Grace Werner’s dance success is not luck of the Irish

Irish dancer Grace Werner and her mom Veronica

The Irish are an interesting breed of people, a culture of paradox.

The world’s greatest playwright is the Irishman Samuel Beckett and one of the world’s finest poets is Irishman William Butler Yeats. They are deep thinkers but look sweet and gentle on the outside.

I have firsthand experience with the Irish since my mother was Irish.

When I was a kid I asked my father what he thought to be the most beautiful thing in the world. He answered me without hesitation “Your mother’s face.”

And I agreed with him.

I always felt sorry for the other kids on the block because their mothers didn’t have the beauty that mine had.

She was also extremely bright, never complained and never gossiped. The Irish are formidable folks.

The list of successful Irish American’s include John Kennedy, Walt Disney, Grace Kelly, George Clooney, Georgia O’Keefe, Tom Cruise, Ben Affleck, Julia Roberts, Johnny Depp, Diane Keaton, Anne Hathaway, Mia Farrow, Marlon Brando and Michael Moore.

In an effort to discover the secrets of the Irish I would have to either find a leprechaun or an Irish dancer to speak to. I had no idea where to locate a leprechaun so I decided to hunt down a young Irish beauty who knows a lot about Irish dancing.

Meet Grace Werner and her mother Veronica Rooney Werner.

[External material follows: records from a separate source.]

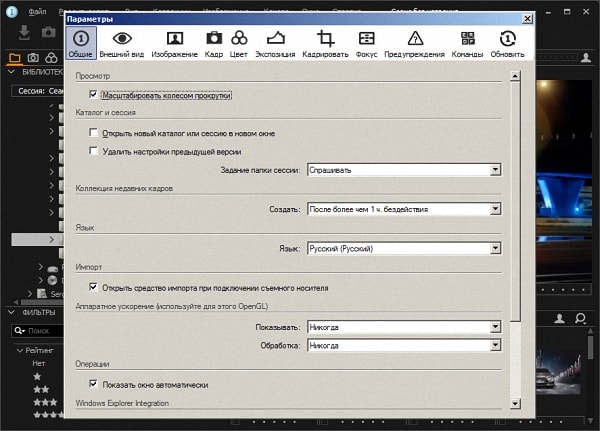Screen dimensions: 600x431
Task: Open the Показывать hardware acceleration dropdown
Action: click(x=404, y=326)
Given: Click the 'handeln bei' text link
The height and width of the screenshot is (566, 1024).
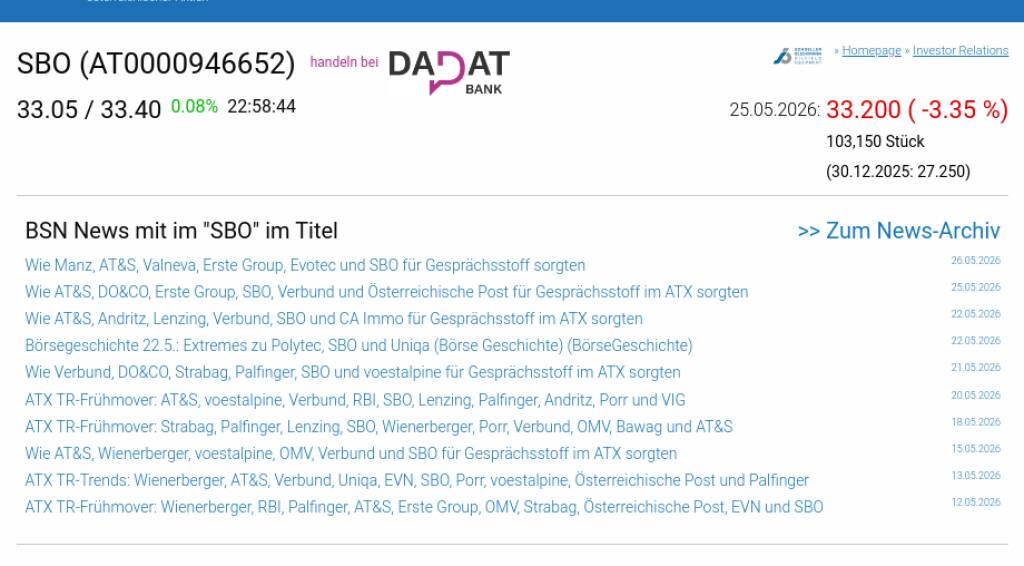Looking at the screenshot, I should pyautogui.click(x=344, y=62).
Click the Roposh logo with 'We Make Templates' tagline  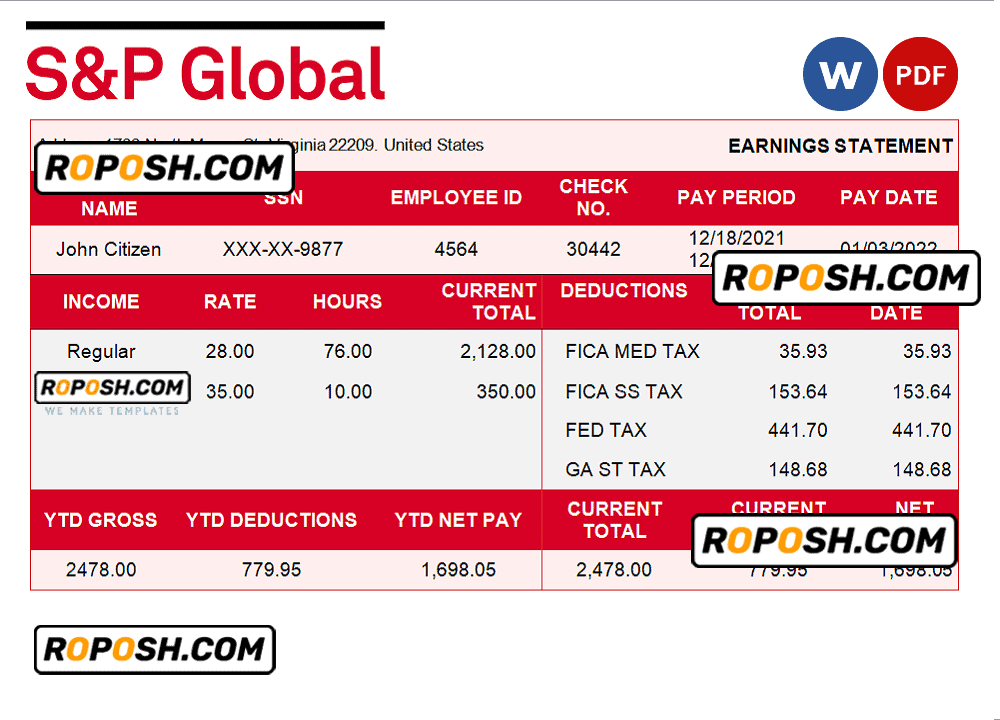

Grace has been an Irish dancer since age 4 has trained for over 10 years at Doherty Petri School of Irish Dance in New Hyde Park which happens to be one of the world’s finest training academies.

I interviewed them both last weekend and this is what I found out about the intense and demanding world of Irish dancing.

Grace told me she gets up at about 5:45 every morning and runs for miles with her sister. She then goes to high school school in Floral Park and after school she has kick dance practice at school for two hours.

After that she is taken to Irish dance class where serious training takes place. She may get home at about 8 p.m., does her homework and does the same thing the next day, six days a week.

This protocol reminded me of how Tiger Woods would train as a youngster.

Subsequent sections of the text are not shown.